Avant is an incorporated community in eastern Osage County, Oklahoma, United States. As of the 2020 census, the community had 301 residents.

==History==
Ben Avant, a native of Gonzales, Texas, married Rosalie Rogers, a Cherokee-Osage, and established a ranch in 1896. The Avant oil field was discovered in 1904. The Midland Valley Railroad (later acquired by the Missouri Pacific Railroad) reached the Avant ranch in 1905. A post office named Avant was established in 1906, but the town did not really begin to develop until 1909. Avant's population peaked at 1,071 in 1920, but declined steadily thereafter.
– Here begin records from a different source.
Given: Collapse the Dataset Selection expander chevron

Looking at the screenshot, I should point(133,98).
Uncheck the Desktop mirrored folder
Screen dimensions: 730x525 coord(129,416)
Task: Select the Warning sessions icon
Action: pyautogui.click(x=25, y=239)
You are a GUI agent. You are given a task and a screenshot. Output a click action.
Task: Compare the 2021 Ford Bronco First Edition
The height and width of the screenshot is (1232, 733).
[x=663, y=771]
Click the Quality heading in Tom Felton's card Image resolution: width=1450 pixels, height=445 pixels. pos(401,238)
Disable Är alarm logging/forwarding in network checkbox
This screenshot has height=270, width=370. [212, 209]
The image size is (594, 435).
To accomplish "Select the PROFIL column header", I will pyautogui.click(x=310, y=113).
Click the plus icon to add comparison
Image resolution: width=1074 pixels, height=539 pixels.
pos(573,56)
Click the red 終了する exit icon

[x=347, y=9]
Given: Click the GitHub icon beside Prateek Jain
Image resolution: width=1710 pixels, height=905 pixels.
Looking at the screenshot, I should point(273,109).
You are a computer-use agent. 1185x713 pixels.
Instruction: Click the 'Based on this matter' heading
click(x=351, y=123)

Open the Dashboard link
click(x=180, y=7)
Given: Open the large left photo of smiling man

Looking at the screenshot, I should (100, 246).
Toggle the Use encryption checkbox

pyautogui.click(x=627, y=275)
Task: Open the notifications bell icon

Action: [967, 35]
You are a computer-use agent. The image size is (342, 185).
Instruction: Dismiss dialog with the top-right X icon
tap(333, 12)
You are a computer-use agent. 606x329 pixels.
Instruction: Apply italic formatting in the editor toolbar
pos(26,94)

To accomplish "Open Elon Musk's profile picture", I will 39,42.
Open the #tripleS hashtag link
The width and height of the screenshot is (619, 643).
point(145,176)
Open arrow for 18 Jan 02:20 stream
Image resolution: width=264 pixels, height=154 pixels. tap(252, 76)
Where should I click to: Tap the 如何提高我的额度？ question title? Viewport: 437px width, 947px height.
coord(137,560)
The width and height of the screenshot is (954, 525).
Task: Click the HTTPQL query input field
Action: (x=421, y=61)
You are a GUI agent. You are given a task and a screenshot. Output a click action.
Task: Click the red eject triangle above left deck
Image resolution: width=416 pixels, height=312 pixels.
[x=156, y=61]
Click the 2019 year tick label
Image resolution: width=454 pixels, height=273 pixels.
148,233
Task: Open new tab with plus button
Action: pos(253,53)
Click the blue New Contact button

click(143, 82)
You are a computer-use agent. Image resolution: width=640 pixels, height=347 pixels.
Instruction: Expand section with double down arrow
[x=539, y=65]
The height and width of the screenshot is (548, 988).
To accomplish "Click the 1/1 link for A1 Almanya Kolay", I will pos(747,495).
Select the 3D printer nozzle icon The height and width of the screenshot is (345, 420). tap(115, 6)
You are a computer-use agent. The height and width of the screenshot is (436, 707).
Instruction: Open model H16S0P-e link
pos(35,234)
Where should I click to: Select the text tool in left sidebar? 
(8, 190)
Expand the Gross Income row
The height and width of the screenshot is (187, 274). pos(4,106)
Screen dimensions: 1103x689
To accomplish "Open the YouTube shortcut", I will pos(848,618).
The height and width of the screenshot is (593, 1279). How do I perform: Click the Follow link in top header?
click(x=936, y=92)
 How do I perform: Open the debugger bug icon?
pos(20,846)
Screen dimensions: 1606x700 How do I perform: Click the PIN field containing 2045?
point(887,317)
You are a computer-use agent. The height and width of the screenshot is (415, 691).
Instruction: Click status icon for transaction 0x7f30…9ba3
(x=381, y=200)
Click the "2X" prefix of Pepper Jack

Ben Avant was shot and killed by the town marshal in 1923.

The post office in Avant was slated for possible closure by the US Postal service in 2012, but the postal service website still shows the Avant post office is open as of July 2025.

==Geography==
Avant is 26 miles southeast of Pawhuska and 30 miles north of Tulsa. Avant lies along Bird Creek. Birch Lake is to the west-northwest, while Skiatook Lake is to the southwest.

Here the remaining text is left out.